## What to produce
All pictures must be dropped, while the entries are given again word for word.

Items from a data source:
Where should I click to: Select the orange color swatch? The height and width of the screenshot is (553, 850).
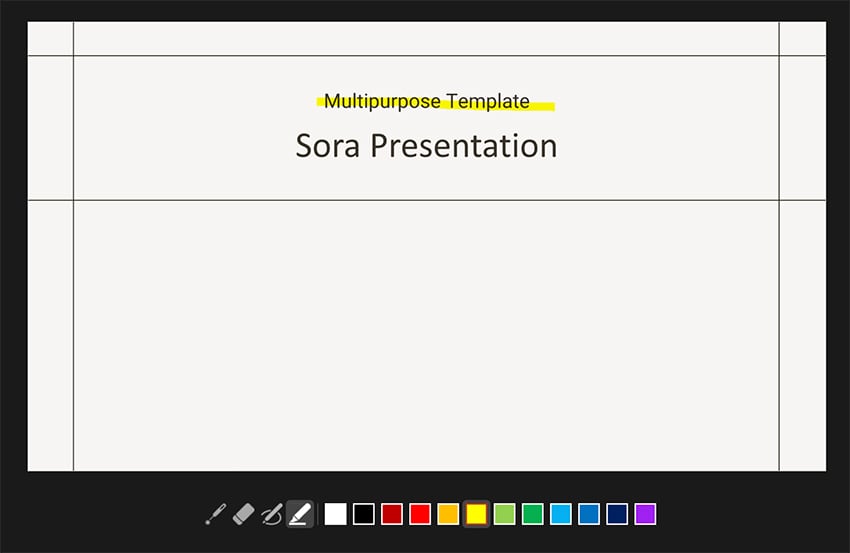click(x=448, y=514)
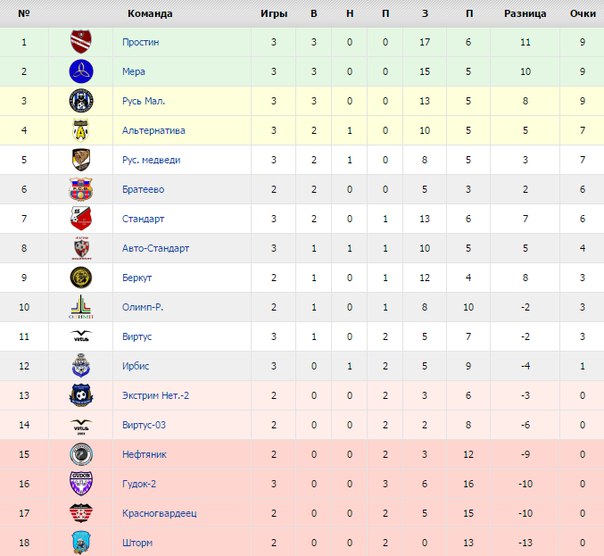
Task: Click the Команда column header
Action: click(x=150, y=13)
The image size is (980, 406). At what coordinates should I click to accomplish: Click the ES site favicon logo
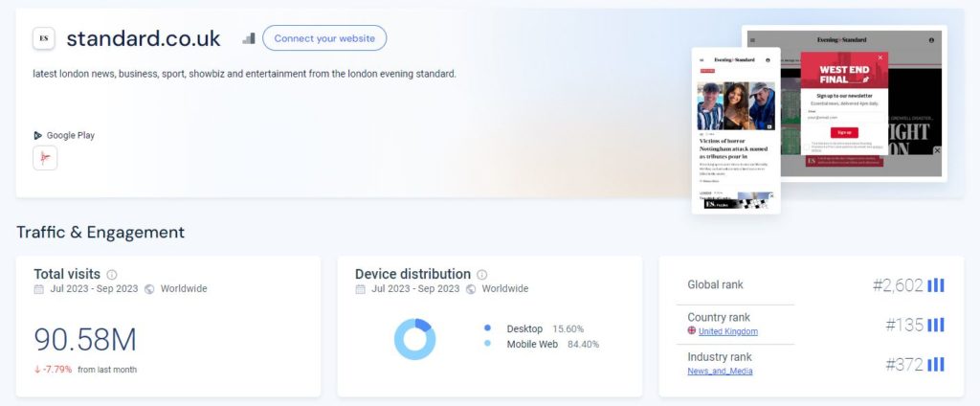44,38
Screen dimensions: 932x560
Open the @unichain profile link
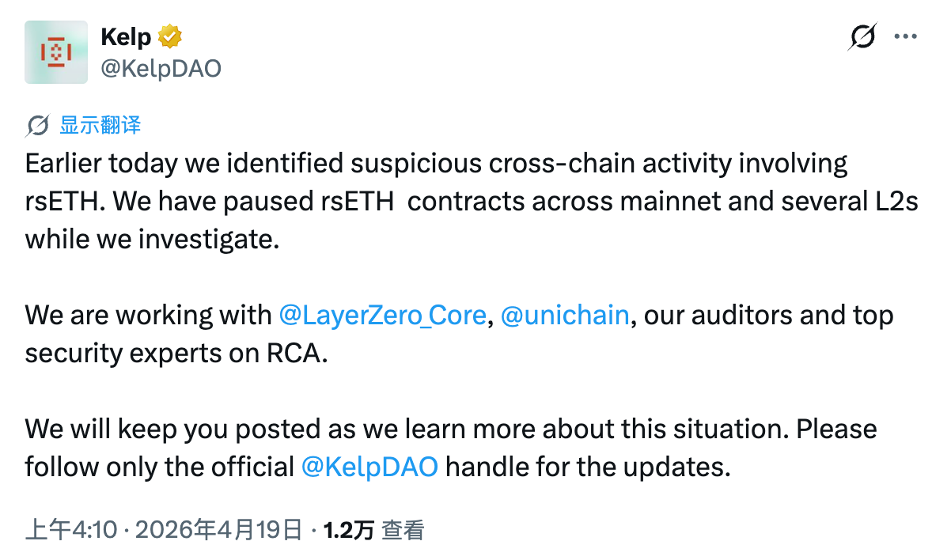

## Task response
Where should I click to: Select the orange color swatch? The height and width of the screenshot is (553, 850).
click(x=448, y=514)
Task: Click the Команда column header
Action: click(x=150, y=13)
The image size is (980, 406). At what coordinates should I click to accomplish: Click the ES site favicon logo
44,38
Screen dimensions: 932x560
Open the @unichain profile link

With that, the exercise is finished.